Multi-Region R2 Bucket System

May 26, 2024 (1 year ago)
• 0 views

I want to create a system to download large files cheaply with a worldwide infrastructure. Cloudflare is definitely the best option I've found, but there's a problem: the files are saved in a single region, for example in EEUR (Eastern Europe), so if I want to download a file from Singapore I have to connect to Vienna, for example, with obvious speed problems. The solution is to upload the same file to different regions around the world to reduce download times.

Cloudflare provides 5 regions:

[
  { "name": "EU East - Vienna", "shortName": "EEUR" },
  { "name": "EU West - Dublin", "shortName": "WEUR" },
  { "name": "US East - Washington D.C.", "shortName": "ENAM" },
  { "name": "US West - Los Angeles", "shortName": "WNAM" },
  { "name": "Asia Pacific - Singapore", "shortName": "APAC" }
]

In this way, my large file can be downloaded at the maximum possible speed.

How do I manage the Download System?

First, let's go over how the code works to create a download using Cloudflare Workers.

const object = await bucket.get(objectName, {
  range: request.headers,
  onlyIf: request.headers,
});

const headers = new Headers();
object.writeHttpMetadata(headers);
headers.set("etag", object.httpEtag);

if (object.range) {
  headers.set(
    "content-range",
    `bytes ${object.range.offset}-${object.range.end ?? object.size - 1}/${
      object.size
    }`
  );
}

const status = object.body
  ? request.headers.get("range") !== null
    ? 206
    : 200
  : 304;

return new Response(object.body, {
  headers,
  status,
});

However, this code has a major problem: the file we want to download is taken from a previously selected bucket without considering where the request is coming from in order to optimize download times.

The solution was to implement a system to download from the nearest bucket. This is calculated using the distance between geographic coordinates that are provided to us by Cloudflare.

Obviously, this system is not precise because the coordinates are calculated by Cloudflare based on the IP address and therefore do not provide the exact location. Additionally, we do not know the exact location of the bucket but only the region in which it is located. However, this system provides us with a simple way to find the nearest bucket.

These two functions work together to find the nearestPosition from the userLocation.

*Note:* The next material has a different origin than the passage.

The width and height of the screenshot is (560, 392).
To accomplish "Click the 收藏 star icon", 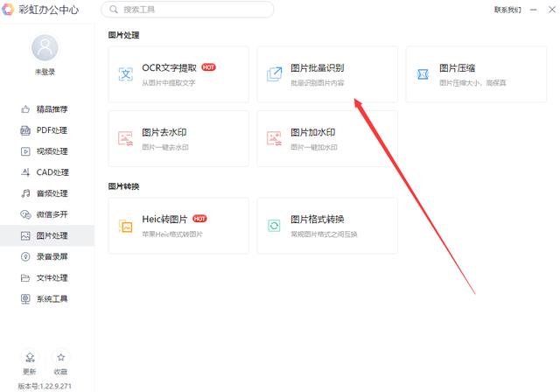I will (60, 357).
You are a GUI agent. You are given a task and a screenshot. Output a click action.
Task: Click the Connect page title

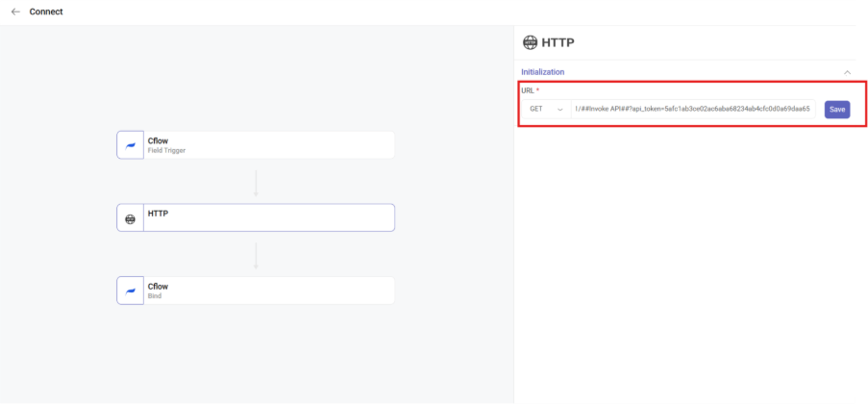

// Calculates the distance between the user's location and a given position.
const calculateDistance = (userLocation, position) => {
  if (!userLocation || !position) {
    return null;
  }
  return getDistance(userLocation, position);
};

// Finds the nearest position (R2 bucket) to the user's location.
const findNearestPosition = (userLocation, positions) => {
  if (!userLocation || positions.length === 0) {
    return null;
  }

  const distances = positions.map((position) => ({
    ...position,
    distance: calculateDistance(userLocation, position),
  }));

  const nearestPosition = distances.reduce((minPosition, current) =>
    current.distance < minPosition.distance ? current : minPosition
  );
  return nearestPosition.env;
};

The first function calculates the actual distance between the userLocation and each bucket's position using the geolib library (check here for more info about this package).

The second function, which is the more important one, iterates through the positions of the various buckets in different regions and returns the closest bucket.

How do I manage Authentication?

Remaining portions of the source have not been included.